The Nigerian National Petroleum Company Limited (NNPCL) has formally requested the Federal Government to reimburse it a substantial sum of N4.71 trillion.

This amount represents the funds spent by the NNPCL on importing Premium Motor Spirit (PMS), commonly known as petrol, into Nigeria between August 2023 and June 2024.

The claim is based on “exchange rate differentials on PMS and other joint venture taxes,” as outlined in the minutes of the June meeting of the Federation Accounts Allocation Committee (FAAC).

This document, obtained by our correspondent, reveals the significant financial burden NNPCL has faced due to fluctuations in exchange rates, which have drastically affected the cost of importing petrol.

Exchange rate differentials occur when there is a change in the value of one currency against another over time. In the case of NNPCL, the difference between the projected exchange rate and the actual rate at which the company had to purchase foreign currency has led to substantial losses.

These losses, according to NNPCL, need to be covered by the government to ensure the continued importation of petrol into the country.

Minister of Finance and Coordinating Minister of the Economy, Wale Edun, disclosed during the FAAC meeting that NNPCL had received presidential approval to use the “Weighted Average Rate” for foreign exchange from October 2023 to March 2024.

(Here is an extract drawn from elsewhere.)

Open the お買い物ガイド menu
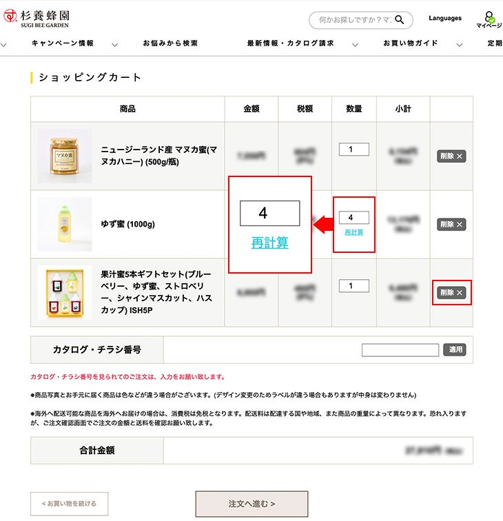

This approval allowed NNPCL to import fuel at a rate significantly lower than the market value, but the subsequent devaluation of the Naira caused a sharp increase in the actual costs, which now stands at N4.71 trillion.

The document further shows that this figure has been steadily rising, starting from N1.18 trillion in August 2023, and reaching N4.71 trillion by June 2024. NNPCL is seeking government assistance to bridge this financial gap, a move that has sparked concerns about the true state of the nation’s fuel subsidy policy.

The minutes read, “NNPC Limited Exchange Rate Differentials on PMS Importation and Other Joint Venture Taxes for the period August 2023 to April 2024.

“The chairman, PMSC (Post Mortem Sub-Committee) reported that NNPC Limited informed the sub-committee that it had an outstanding claim of N2,689,898,039,105.53 against the federation as a result of the use of ‘Weighted Average Rate’ as of May 2024.

“Furthermore, he disclosed that the sub-committee was able to establish that there was Presidential approval to use the ‘Weighted Average Rate’ from October 2023 to March 2024.”